> [What is required]
Would you please return all of the entries below exactly as shown?

(Stored records)
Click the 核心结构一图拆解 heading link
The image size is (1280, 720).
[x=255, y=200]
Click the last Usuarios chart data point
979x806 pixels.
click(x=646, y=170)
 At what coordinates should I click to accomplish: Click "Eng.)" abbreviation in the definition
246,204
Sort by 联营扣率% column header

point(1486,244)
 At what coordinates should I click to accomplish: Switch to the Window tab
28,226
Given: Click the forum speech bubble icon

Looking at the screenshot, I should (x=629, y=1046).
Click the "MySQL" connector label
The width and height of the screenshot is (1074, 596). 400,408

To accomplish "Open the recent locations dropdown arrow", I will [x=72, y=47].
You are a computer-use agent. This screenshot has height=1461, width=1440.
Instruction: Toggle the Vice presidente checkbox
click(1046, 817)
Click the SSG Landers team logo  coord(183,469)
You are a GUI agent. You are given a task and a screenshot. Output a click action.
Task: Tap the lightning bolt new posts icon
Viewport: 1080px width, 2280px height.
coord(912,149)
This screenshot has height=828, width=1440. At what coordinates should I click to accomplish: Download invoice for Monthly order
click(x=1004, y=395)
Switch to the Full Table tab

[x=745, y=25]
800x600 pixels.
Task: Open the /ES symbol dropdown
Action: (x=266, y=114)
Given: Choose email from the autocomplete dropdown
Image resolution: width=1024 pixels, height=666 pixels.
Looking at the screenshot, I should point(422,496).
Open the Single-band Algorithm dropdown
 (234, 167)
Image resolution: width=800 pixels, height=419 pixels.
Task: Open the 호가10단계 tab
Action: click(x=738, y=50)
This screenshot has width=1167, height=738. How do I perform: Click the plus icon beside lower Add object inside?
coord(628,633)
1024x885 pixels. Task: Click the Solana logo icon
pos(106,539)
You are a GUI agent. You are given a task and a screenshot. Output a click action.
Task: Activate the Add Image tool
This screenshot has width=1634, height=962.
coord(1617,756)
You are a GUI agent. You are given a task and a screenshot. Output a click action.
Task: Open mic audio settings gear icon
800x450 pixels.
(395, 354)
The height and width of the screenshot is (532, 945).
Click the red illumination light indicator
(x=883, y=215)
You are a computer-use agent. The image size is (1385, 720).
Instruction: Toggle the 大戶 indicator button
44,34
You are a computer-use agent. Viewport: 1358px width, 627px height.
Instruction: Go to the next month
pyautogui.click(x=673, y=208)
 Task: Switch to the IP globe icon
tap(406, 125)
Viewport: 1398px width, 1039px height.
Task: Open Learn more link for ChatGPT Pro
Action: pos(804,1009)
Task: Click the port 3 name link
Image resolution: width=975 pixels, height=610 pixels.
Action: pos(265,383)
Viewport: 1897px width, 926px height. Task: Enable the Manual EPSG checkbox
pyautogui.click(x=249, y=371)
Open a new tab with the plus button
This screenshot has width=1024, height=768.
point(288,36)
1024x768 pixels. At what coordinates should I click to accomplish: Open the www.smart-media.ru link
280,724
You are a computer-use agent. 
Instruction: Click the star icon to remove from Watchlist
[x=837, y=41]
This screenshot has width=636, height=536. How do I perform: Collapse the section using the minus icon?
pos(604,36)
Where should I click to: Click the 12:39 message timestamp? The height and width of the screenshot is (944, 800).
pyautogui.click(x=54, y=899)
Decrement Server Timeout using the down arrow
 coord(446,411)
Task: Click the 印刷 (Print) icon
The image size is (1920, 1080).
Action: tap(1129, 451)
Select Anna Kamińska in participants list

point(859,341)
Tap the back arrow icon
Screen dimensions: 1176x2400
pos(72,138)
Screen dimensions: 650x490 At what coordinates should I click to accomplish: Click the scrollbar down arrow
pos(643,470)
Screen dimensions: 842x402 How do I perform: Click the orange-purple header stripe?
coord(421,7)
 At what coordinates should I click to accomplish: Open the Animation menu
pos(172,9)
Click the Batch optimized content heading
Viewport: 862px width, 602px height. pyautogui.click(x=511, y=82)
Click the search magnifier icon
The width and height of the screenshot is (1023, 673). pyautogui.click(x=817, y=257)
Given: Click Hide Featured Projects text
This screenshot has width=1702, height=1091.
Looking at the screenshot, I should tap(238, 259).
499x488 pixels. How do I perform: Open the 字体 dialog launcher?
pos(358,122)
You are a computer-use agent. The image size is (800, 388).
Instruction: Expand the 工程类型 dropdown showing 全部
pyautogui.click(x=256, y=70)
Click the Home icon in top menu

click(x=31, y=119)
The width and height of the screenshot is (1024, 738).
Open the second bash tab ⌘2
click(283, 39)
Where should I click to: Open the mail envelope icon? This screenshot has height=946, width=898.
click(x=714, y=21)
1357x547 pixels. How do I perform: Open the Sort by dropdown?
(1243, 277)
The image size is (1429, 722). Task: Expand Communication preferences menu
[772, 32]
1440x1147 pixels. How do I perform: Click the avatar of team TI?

> [Answer]
Click the 核心结构一图拆解 heading link
The image size is (1280, 720).
[x=255, y=200]
Click the last Usuarios chart data point
979x806 pixels.
click(x=646, y=170)
 At what coordinates should I click to accomplish: Click "Eng.)" abbreviation in the definition
246,204
Sort by 联营扣率% column header

point(1486,244)
 At what coordinates should I click to accomplish: Switch to the Window tab
28,226
Given: Click the forum speech bubble icon

Looking at the screenshot, I should (x=629, y=1046).
Click the "MySQL" connector label
The width and height of the screenshot is (1074, 596). 400,408

To accomplish "Open the recent locations dropdown arrow", I will [x=72, y=47].
You are a computer-use agent. This screenshot has height=1461, width=1440.
Instruction: Toggle the Vice presidente checkbox
click(1046, 817)
Click the SSG Landers team logo  coord(183,469)
You are a GUI agent. You are given a task and a screenshot. Output a click action.
Task: Tap the lightning bolt new posts icon
Viewport: 1080px width, 2280px height.
coord(912,149)
This screenshot has height=828, width=1440. At what coordinates should I click to accomplish: Download invoice for Monthly order
click(x=1004, y=395)
Switch to the Full Table tab

[x=745, y=25]
800x600 pixels.
Task: Open the /ES symbol dropdown
Action: (x=266, y=114)
Given: Choose email from the autocomplete dropdown
Image resolution: width=1024 pixels, height=666 pixels.
Looking at the screenshot, I should point(422,496).
Open the Single-band Algorithm dropdown
 (234, 167)
Image resolution: width=800 pixels, height=419 pixels.
Task: Open the 호가10단계 tab
Action: click(x=738, y=50)
This screenshot has width=1167, height=738. How do I perform: Click the plus icon beside lower Add object inside?
coord(628,633)
1024x885 pixels. Task: Click the Solana logo icon
pos(106,539)
You are a GUI agent. You are given a task and a screenshot. Output a click action.
Task: Activate the Add Image tool
This screenshot has width=1634, height=962.
coord(1617,756)
You are a GUI agent. You are given a task and a screenshot. Output a click action.
Task: Open mic audio settings gear icon
800x450 pixels.
(395, 354)
The height and width of the screenshot is (532, 945).
Click the red illumination light indicator
(x=883, y=215)
You are a computer-use agent. The image size is (1385, 720).
Instruction: Toggle the 大戶 indicator button
44,34
You are a computer-use agent. Viewport: 1358px width, 627px height.
Instruction: Go to the next month
pyautogui.click(x=673, y=208)
 Task: Switch to the IP globe icon
tap(406, 125)
Viewport: 1398px width, 1039px height.
Task: Open Learn more link for ChatGPT Pro
Action: pos(804,1009)
Task: Click the port 3 name link
Image resolution: width=975 pixels, height=610 pixels.
Action: pos(265,383)
Viewport: 1897px width, 926px height. Task: Enable the Manual EPSG checkbox
pyautogui.click(x=249, y=371)
Open a new tab with the plus button
This screenshot has width=1024, height=768.
point(288,36)
1024x768 pixels. At what coordinates should I click to accomplish: Open the www.smart-media.ru link
280,724
You are a computer-use agent. 
Instruction: Click the star icon to remove from Watchlist
[x=837, y=41]
This screenshot has width=636, height=536. How do I perform: Collapse the section using the minus icon?
pos(604,36)
Where should I click to: Click the 12:39 message timestamp? The height and width of the screenshot is (944, 800).
pyautogui.click(x=54, y=899)
Decrement Server Timeout using the down arrow
 coord(446,411)
Task: Click the 印刷 (Print) icon
The image size is (1920, 1080).
Action: tap(1129, 451)
Select Anna Kamińska in participants list

point(859,341)
Tap the back arrow icon
Screen dimensions: 1176x2400
pos(72,138)
Screen dimensions: 650x490 At what coordinates should I click to accomplish: Click the scrollbar down arrow
pos(643,470)
Screen dimensions: 842x402 How do I perform: Click the orange-purple header stripe?
coord(421,7)
 At what coordinates should I click to accomplish: Open the Animation menu
pos(172,9)
Click the Batch optimized content heading
Viewport: 862px width, 602px height. pyautogui.click(x=511, y=82)
Click the search magnifier icon
The width and height of the screenshot is (1023, 673). pyautogui.click(x=817, y=257)
Given: Click Hide Featured Projects text
This screenshot has width=1702, height=1091.
Looking at the screenshot, I should tap(238, 259).
499x488 pixels. How do I perform: Open the 字体 dialog launcher?
pos(358,122)
You are a computer-use agent. The image size is (800, 388).
Instruction: Expand the 工程类型 dropdown showing 全部
pyautogui.click(x=256, y=70)
Click the Home icon in top menu

click(x=31, y=119)
The width and height of the screenshot is (1024, 738).
Open the second bash tab ⌘2
click(283, 39)
Where should I click to: Open the mail envelope icon? This screenshot has height=946, width=898.
click(x=714, y=21)
1357x547 pixels. How do I perform: Open the Sort by dropdown?
(1243, 277)
The image size is (1429, 722). Task: Expand Communication preferences menu
[772, 32]
1440x1147 pixels. How do I perform: Click the avatar of team TI?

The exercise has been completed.